What to work on:
Could you reproduce every one of these rows verbatim, line for line?

(Rows on target coordinates)
START

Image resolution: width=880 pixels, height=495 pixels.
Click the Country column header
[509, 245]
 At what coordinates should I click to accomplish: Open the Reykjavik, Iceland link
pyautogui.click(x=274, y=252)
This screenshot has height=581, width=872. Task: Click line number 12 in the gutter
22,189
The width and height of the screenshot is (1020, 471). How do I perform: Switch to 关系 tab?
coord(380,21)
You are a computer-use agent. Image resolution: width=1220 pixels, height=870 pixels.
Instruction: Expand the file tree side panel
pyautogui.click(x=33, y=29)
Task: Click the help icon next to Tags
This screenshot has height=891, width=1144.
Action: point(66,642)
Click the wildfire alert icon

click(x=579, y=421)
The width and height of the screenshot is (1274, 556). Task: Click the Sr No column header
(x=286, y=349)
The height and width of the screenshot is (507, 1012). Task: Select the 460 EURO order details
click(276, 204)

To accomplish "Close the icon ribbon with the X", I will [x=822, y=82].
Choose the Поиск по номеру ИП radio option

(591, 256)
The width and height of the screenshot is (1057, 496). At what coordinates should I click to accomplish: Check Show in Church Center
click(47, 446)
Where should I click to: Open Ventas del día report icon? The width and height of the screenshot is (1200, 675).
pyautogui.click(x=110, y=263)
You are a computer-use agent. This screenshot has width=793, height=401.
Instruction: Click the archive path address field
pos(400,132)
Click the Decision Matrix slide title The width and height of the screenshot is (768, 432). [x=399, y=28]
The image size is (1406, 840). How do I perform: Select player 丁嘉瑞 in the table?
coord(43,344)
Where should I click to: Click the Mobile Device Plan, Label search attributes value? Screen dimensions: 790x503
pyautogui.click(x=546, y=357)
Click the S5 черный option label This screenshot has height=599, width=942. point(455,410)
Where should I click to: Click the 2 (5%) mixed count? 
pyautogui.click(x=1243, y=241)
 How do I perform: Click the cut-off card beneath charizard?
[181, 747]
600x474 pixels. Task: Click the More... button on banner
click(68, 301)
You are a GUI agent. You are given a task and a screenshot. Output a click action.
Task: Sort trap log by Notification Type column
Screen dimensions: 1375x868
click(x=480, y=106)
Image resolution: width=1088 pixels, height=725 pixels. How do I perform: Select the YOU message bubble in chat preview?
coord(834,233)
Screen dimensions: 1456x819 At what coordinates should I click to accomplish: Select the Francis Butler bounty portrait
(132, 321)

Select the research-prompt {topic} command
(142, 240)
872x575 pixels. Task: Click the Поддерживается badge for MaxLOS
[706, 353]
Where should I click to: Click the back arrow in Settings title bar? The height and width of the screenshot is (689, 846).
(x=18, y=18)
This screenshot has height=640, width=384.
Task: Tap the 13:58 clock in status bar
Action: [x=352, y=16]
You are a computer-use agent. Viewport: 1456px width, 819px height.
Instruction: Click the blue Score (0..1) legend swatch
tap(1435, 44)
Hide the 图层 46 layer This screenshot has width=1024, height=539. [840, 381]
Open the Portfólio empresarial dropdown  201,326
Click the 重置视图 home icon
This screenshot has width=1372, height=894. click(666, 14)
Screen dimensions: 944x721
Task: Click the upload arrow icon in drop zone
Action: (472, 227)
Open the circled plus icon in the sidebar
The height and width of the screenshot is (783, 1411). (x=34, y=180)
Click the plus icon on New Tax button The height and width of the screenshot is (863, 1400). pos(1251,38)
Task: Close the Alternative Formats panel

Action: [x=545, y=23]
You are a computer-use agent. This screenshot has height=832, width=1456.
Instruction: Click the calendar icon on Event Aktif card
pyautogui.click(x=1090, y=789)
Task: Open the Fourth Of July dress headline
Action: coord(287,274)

END

Solution to the exercise:
Image resolution: width=880 pixels, height=495 pixels.
Click the Country column header
[509, 245]
 At what coordinates should I click to accomplish: Open the Reykjavik, Iceland link
pyautogui.click(x=274, y=252)
This screenshot has height=581, width=872. Task: Click line number 12 in the gutter
22,189
The width and height of the screenshot is (1020, 471). How do I perform: Switch to 关系 tab?
coord(380,21)
You are a computer-use agent. Image resolution: width=1220 pixels, height=870 pixels.
Instruction: Expand the file tree side panel
pyautogui.click(x=33, y=29)
Task: Click the help icon next to Tags
This screenshot has height=891, width=1144.
Action: point(66,642)
Click the wildfire alert icon

click(x=579, y=421)
The width and height of the screenshot is (1274, 556). Task: Click the Sr No column header
(x=286, y=349)
The height and width of the screenshot is (507, 1012). Task: Select the 460 EURO order details
click(276, 204)

To accomplish "Close the icon ribbon with the X", I will [x=822, y=82].
Choose the Поиск по номеру ИП radio option

(591, 256)
The width and height of the screenshot is (1057, 496). At what coordinates should I click to accomplish: Check Show in Church Center
click(47, 446)
Where should I click to: Open Ventas del día report icon? The width and height of the screenshot is (1200, 675).
pyautogui.click(x=110, y=263)
You are a computer-use agent. This screenshot has width=793, height=401.
Instruction: Click the archive path address field
pos(400,132)
Click the Decision Matrix slide title The width and height of the screenshot is (768, 432). [x=399, y=28]
The image size is (1406, 840). How do I perform: Select player 丁嘉瑞 in the table?
coord(43,344)
Where should I click to: Click the Mobile Device Plan, Label search attributes value? Screen dimensions: 790x503
pyautogui.click(x=546, y=357)
Click the S5 черный option label This screenshot has height=599, width=942. point(455,410)
Where should I click to: Click the 2 (5%) mixed count? 
pyautogui.click(x=1243, y=241)
 How do I perform: Click the cut-off card beneath charizard?
[181, 747]
600x474 pixels. Task: Click the More... button on banner
click(68, 301)
You are a GUI agent. You are given a task and a screenshot. Output a click action.
Task: Sort trap log by Notification Type column
Screen dimensions: 1375x868
click(x=480, y=106)
Image resolution: width=1088 pixels, height=725 pixels. How do I perform: Select the YOU message bubble in chat preview?
coord(834,233)
Screen dimensions: 1456x819 At what coordinates should I click to accomplish: Select the Francis Butler bounty portrait
(132, 321)

Select the research-prompt {topic} command
(142, 240)
872x575 pixels. Task: Click the Поддерживается badge for MaxLOS
[706, 353]
Where should I click to: Click the back arrow in Settings title bar? The height and width of the screenshot is (689, 846).
(x=18, y=18)
This screenshot has height=640, width=384.
Task: Tap the 13:58 clock in status bar
Action: [x=352, y=16]
You are a computer-use agent. Viewport: 1456px width, 819px height.
Instruction: Click the blue Score (0..1) legend swatch
tap(1435, 44)
Hide the 图层 46 layer This screenshot has width=1024, height=539. [840, 381]
Open the Portfólio empresarial dropdown  201,326
Click the 重置视图 home icon
This screenshot has width=1372, height=894. click(666, 14)
Screen dimensions: 944x721
Task: Click the upload arrow icon in drop zone
Action: (472, 227)
Open the circled plus icon in the sidebar
The height and width of the screenshot is (783, 1411). (x=34, y=180)
Click the plus icon on New Tax button The height and width of the screenshot is (863, 1400). pos(1251,38)
Task: Close the Alternative Formats panel

Action: [x=545, y=23]
You are a computer-use agent. This screenshot has height=832, width=1456.
Instruction: Click the calendar icon on Event Aktif card
pyautogui.click(x=1090, y=789)
Task: Open the Fourth Of July dress headline
Action: coord(287,274)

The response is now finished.